Mas, reconhece que os “Caiuas” eram muitos: “Do lado das matas cheias de Caiuás,
ergueram com pedra canga uma trincheira de caçada grande, como para defesa. [...] (1961,
p.14). Portanto, os índios estavam aí e em número significativo. Essa informação, no
entanto, não ficou registrada nos livros de história regional e nas representações regionais
sobre esses povos.
Mais adiante e sempre continuando a registrar o processo de ocupação do território
indígena, o autor confirma que “foi possível a expansão, a tomada de posse definitiva de
toda a região e tornaram-se senhores, arredando o índio, ou com ele se cruzando e
domesticando-o” (1961, p. 15).
Em outra passagem constata que “os bugres dominavam livremente, comendo o
resto de gado escapo dos paraguaios. Os Terenos e Xavantes faziam excursões amistosas,
mas os Caiuás foram maus e traiçoeiros, o ciúme os levou a assaltos contínuos e só
contidos de medo da arma de fogo, não deram tréguas, usando mão baixa nas ferramentas e
roupa. [...]” (1961, p. 29).
Fazendo referência às incursões do Barão de Antonina, através do “hábil sertanejo,
Joaquim Francisco Lopez”, que acompanhado do cartógrafo inglês, John Henri Elliot,
registra que “traçaram mapas, agradaram os silvícolas, compraram e demarcaram posses
para o Barão” e, o que é mais importante, transladaram “os indesejáveis Caiuás para a
Colônia de S. Jerônimo, na Província de S. Paulo e hoje do Paraná”.

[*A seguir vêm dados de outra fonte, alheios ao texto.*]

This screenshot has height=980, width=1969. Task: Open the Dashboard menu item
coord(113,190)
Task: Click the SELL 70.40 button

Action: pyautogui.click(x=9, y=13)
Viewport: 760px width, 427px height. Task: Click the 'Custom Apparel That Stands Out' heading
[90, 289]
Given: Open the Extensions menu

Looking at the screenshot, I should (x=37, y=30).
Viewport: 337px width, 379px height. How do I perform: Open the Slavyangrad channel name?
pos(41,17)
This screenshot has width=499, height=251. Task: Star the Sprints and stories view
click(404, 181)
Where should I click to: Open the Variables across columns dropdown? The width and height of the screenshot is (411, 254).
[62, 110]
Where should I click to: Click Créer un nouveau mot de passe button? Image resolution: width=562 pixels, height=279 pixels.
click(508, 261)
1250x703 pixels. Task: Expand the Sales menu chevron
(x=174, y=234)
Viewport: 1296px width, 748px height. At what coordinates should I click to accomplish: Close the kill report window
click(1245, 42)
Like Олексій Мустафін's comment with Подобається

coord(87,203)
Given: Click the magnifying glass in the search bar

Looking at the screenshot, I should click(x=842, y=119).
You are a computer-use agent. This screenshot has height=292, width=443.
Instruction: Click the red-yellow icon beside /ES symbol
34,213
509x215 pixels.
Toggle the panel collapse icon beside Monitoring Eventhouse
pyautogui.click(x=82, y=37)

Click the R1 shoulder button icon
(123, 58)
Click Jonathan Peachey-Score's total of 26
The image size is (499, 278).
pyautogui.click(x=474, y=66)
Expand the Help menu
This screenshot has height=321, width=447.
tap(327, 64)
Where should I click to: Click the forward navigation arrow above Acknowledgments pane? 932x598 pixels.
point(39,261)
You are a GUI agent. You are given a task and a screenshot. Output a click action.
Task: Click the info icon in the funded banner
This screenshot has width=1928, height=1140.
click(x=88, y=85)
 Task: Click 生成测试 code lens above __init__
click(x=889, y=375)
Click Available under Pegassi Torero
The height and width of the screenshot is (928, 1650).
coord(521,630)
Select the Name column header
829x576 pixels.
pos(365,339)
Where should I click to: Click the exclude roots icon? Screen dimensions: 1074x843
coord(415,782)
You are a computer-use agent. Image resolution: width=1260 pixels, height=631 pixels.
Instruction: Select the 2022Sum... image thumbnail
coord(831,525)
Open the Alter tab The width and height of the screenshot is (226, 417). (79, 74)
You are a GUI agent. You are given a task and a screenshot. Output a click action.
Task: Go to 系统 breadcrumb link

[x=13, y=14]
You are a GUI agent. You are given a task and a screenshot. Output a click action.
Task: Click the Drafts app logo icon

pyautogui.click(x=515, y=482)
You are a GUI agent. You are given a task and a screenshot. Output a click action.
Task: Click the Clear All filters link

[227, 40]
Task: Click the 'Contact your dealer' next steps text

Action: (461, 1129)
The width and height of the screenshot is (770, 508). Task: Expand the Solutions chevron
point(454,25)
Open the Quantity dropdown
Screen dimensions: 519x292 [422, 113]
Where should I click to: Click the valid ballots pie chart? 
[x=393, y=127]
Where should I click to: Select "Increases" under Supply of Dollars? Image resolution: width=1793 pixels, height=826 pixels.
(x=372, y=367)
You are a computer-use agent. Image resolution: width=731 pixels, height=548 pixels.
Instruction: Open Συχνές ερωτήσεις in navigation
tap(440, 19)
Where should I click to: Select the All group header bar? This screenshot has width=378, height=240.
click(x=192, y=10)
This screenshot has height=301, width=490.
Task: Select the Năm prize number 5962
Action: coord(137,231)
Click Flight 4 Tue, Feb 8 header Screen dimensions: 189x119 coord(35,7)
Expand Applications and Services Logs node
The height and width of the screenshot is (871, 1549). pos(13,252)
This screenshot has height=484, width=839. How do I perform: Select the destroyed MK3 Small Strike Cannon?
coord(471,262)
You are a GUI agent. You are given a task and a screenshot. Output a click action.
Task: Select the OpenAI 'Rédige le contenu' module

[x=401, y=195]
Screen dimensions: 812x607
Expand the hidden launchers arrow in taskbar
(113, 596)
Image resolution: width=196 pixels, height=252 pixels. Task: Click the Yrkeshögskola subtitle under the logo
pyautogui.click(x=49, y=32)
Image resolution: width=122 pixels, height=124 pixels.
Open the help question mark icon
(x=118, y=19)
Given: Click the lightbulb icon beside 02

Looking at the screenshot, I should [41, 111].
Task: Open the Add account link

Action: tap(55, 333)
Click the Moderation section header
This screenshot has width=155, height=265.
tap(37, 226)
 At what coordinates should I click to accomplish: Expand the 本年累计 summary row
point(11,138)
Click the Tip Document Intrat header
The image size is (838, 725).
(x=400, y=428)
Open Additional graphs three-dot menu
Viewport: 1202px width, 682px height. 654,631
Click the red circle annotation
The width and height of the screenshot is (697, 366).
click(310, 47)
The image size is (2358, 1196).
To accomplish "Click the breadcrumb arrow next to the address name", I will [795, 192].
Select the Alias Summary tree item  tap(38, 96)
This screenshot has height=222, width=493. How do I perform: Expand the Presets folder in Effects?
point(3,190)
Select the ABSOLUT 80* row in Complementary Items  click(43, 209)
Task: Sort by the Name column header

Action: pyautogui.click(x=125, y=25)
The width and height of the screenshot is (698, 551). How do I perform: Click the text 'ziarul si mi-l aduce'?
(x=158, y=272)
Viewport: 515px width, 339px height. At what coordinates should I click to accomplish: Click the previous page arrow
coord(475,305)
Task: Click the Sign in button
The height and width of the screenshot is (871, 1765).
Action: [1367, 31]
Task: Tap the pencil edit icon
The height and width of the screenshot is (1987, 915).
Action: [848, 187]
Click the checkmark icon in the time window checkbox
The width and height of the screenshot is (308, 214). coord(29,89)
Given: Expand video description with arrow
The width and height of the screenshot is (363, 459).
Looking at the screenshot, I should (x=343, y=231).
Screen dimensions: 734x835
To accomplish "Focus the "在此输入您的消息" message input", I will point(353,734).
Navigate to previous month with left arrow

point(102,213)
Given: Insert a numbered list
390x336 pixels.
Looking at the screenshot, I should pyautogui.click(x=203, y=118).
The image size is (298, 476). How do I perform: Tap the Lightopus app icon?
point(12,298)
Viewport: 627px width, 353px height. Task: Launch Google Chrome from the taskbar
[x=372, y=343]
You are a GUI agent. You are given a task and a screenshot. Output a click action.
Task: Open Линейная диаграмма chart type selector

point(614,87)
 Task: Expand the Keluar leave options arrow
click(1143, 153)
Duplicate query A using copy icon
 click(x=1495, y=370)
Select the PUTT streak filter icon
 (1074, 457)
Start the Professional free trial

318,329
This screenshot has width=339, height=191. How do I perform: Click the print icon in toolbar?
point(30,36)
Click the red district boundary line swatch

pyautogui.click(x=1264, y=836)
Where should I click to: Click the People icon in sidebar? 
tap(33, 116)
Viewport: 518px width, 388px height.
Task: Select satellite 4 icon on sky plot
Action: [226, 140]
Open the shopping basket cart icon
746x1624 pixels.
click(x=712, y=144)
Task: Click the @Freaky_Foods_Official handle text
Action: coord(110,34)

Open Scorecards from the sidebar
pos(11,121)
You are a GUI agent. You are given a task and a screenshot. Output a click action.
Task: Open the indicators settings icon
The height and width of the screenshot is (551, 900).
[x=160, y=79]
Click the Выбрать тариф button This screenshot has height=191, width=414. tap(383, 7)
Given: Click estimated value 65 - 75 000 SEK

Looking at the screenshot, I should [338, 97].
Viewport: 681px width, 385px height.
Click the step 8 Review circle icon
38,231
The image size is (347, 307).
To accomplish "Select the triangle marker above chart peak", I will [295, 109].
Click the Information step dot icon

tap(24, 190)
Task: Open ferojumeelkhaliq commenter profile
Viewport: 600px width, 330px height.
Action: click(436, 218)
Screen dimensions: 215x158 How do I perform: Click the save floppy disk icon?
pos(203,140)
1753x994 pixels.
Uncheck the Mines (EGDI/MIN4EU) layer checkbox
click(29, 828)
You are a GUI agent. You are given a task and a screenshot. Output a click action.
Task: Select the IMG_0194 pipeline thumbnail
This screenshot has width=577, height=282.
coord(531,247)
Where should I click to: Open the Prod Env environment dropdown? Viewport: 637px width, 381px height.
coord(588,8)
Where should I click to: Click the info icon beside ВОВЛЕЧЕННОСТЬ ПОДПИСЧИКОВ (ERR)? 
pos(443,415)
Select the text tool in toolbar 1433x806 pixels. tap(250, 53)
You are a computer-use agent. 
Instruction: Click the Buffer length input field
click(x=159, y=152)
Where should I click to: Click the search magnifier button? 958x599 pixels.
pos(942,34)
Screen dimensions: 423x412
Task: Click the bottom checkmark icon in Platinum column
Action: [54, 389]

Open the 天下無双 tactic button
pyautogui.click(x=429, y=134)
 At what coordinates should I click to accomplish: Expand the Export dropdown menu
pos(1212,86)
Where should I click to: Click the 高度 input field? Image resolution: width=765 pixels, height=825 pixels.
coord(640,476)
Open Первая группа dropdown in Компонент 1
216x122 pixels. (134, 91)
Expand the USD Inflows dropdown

Lendo os escritos desse autor (1961), percebe-se que os índios, especialmente, os
Kaiowá e Guarani, opuseram-se, fortemente, à entrega de seus territórios, suas casas e
plantações à gente estranha, vinda de regiões distantes. Foram, por isso, caracterizados
como ciumentos, ferozes, maus e traiçoeiros, que “sacrificaram” os coitados, invasores de
suas terras, obrigando-os ao uso das armas, para impor a paz à gente tão violenta e
traiçoeira.
Essa mesma visão vem registrada no livro “Maracaju e sua gente”, de Ferreira e
Rosa (1988, p.111), que após reconhecerem que “havia muitas aldeias indígenas espalhadas
desde as cabeceiras dos rios Sta Maria e Brilhante até as margens do Rio Paraná”,
informam que “os índios constituíam ameaça permanente para os fazendeiros que, por
diversas vezes, tiveram que empregar muita astúcia, e até mesmo o uso de armas de fogo,
para rechaçar os seus ataques traiçoeiros e perigosos”. E concluem os mesmos autores que
“depois de muita luta e até combates sanguinolentos, teve lugar uma aproximação pacífica
dos grupos em litígio”.
A mesma solução violenta vem indicada em Barbosa (1961, p. 18), ao reconhecer
que a belicosidade indígena só foi contida com o reforço de gente e pólvora, sendo fácil
domá-los, trazendo ao redil. E conclui que “domesticados e fortes como eram foram de
proveito nas roçadas. [...]”. E, novamente, os índios são invisibilizados ou se invisibilizam,
como veremos abaixo.
É, certamente, importante perceber que em nenhum momento os colonizadores e os
seus historiadores admitem aos índios o direito de defenderem suas terras, suas casas e suas
famílias, direito absolutamente inquestionável em se tratando deles mesmos, os colonos.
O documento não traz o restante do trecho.